Output the records as a numbered list, skipping blank lines, starting at the line that contains "Task: Go to page 3 in pagination" and ending at the end of the records.

Source data:
# # # #

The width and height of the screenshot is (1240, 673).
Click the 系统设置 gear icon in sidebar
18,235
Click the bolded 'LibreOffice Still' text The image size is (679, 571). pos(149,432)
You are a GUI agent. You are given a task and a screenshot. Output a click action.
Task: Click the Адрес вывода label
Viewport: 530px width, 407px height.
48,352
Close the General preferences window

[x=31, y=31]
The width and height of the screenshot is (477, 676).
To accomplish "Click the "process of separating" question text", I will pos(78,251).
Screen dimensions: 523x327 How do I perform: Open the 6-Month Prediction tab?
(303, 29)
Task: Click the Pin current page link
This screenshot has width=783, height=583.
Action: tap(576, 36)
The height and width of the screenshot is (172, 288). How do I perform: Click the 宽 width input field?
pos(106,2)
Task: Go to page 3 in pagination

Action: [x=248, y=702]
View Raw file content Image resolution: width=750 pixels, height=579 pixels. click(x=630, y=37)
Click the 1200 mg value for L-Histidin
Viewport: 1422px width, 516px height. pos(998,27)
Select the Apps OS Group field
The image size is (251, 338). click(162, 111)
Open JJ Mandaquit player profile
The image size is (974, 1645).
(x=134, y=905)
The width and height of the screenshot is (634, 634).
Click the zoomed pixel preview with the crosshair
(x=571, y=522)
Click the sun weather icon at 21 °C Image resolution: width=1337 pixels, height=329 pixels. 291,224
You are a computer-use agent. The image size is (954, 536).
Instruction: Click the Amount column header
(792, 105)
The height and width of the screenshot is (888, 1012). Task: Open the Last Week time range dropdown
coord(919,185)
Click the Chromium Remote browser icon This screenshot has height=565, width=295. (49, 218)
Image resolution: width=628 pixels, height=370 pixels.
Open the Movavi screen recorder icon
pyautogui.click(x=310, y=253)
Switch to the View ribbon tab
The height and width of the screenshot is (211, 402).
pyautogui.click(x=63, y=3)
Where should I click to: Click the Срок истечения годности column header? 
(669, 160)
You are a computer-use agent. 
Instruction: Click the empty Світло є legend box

# # # #

▶ [EXERCISE ANSWER]:
1. Task: Go to page 3 in pagination
2. Action: [x=248, y=702]
3. View Raw file content Image resolution: width=750 pixels, height=579 pixels. click(x=630, y=37)
4. Click the 1200 mg value for L-Histidin
5. Viewport: 1422px width, 516px height. pos(998,27)
6. Select the Apps OS Group field
7. The image size is (251, 338). click(162, 111)
8. Open JJ Mandaquit player profile
9. The image size is (974, 1645).
10. (x=134, y=905)
11. The width and height of the screenshot is (634, 634).
12. Click the zoomed pixel preview with the crosshair
13. (x=571, y=522)
14. Click the sun weather icon at 21 °C Image resolution: width=1337 pixels, height=329 pixels. 291,224
15. You are a computer-use agent. The image size is (954, 536).
16. Instruction: Click the Amount column header
17. (792, 105)
18. The height and width of the screenshot is (888, 1012). Task: Open the Last Week time range dropdown
19. coord(919,185)
20. Click the Chromium Remote browser icon This screenshot has height=565, width=295. (49, 218)
21. Image resolution: width=628 pixels, height=370 pixels.
22. Open the Movavi screen recorder icon
23. pyautogui.click(x=310, y=253)
24. Switch to the View ribbon tab
25. The height and width of the screenshot is (211, 402).
26. pyautogui.click(x=63, y=3)
27. Where should I click to: Click the Срок истечения годности column header? 
28. (669, 160)
29. You are a computer-use agent. 
30. Instruction: Click the empty Світло є legend box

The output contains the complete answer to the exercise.